Published online Dec 24, 2016. doi: 10.5500/wjt.v6.i4.682
Peer-review started: July 21, 2016
First decision: September 5, 2016
Revised: October 3, 2016
Accepted: October 22, 2016
Article in press: October 24, 2016
Published online: December 24, 2016
Processing time: 149 Days and 1.5 Hours
The risk of contrast-induced nephropathy (CIN) in renal transplant recipients is increased in diabetics, patients with impaired basal kidney function, patients in shock, patients presenting with acute emergency and in old age recipients. Approximately one-third of all hospitalized patients with acute kidney injury is attributed to CIN. In the United States, it is the third leading cause of hospital-acquired renal failure. Therefore, efforts should be directed to minimize CIN-related morbidity and mortality as well as to shorten hospital stay.
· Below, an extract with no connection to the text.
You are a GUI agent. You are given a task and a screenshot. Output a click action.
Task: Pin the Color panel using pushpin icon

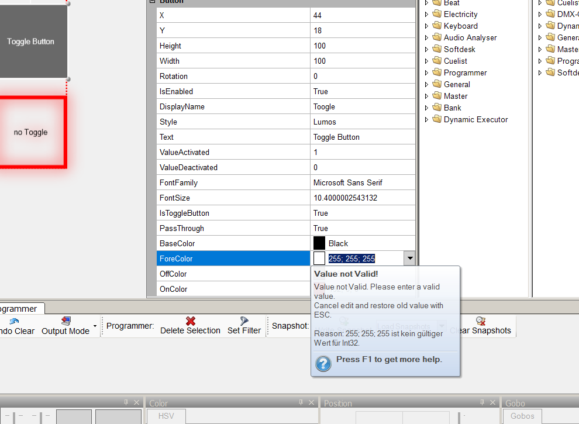(301, 402)
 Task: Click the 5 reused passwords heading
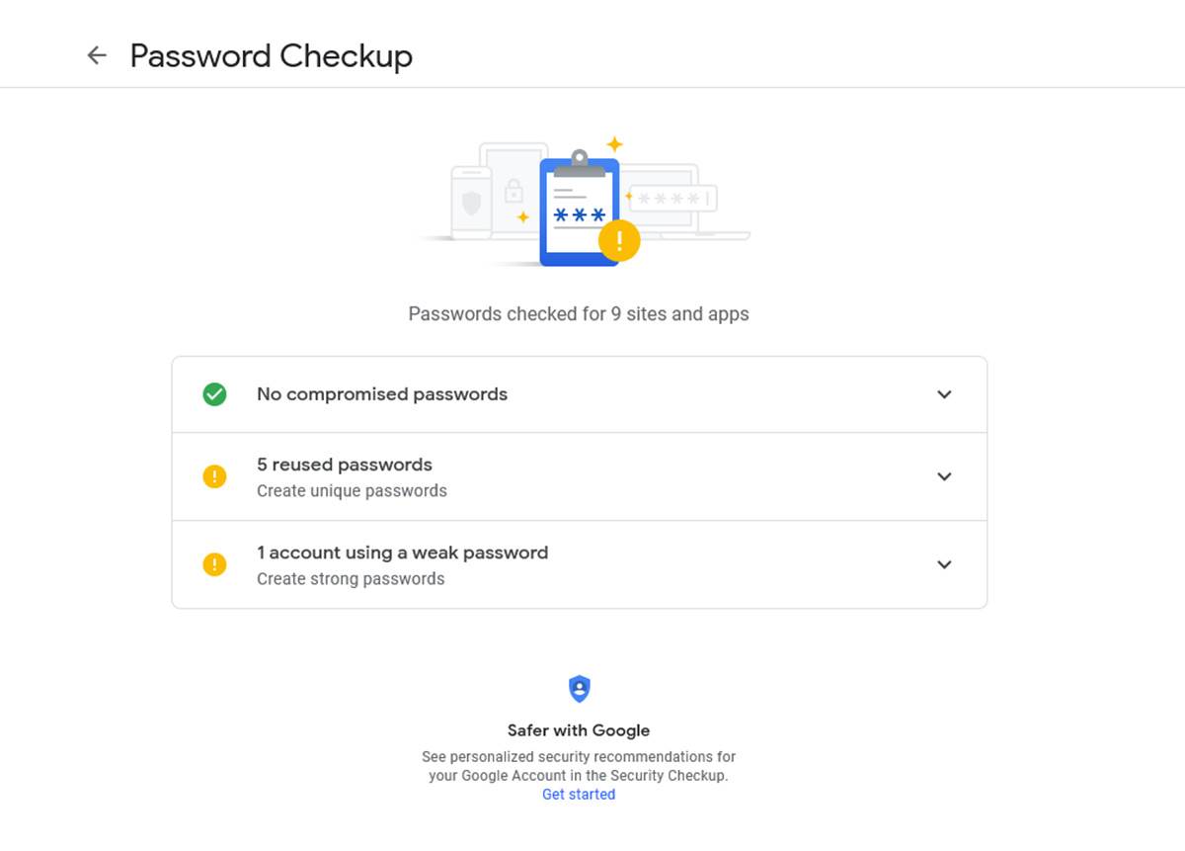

While the role of peri-procedural prophylactic hydration with saline is unequivocal; the use of acetyl cysteine is not based on robust evidence. The utility of theophylline, aminophylline, calcium channel blockers, natriuretic peptide, and diuretics does not have proven role in attenuating CIN incidence. We aim to analyze the evidence for using various protocols in published literature to limit CIN-associated morbidity and mortality, particularly during surveillance of the renal allograft survival.
Core tip: The renal transplant is usually a solitary kidney with diverse hemodynamic changes and exposed to the immunosuppressive agents for a long period. Any superadded stress such as contrast-induced nephropathy (CIN), will definitely affect allograft function. We provide in this article a comprehensive review of the current evidence on the true incidence, the mechanism of damage induced by CIN and available preventive measures to counteract the possible effect induced by CIN.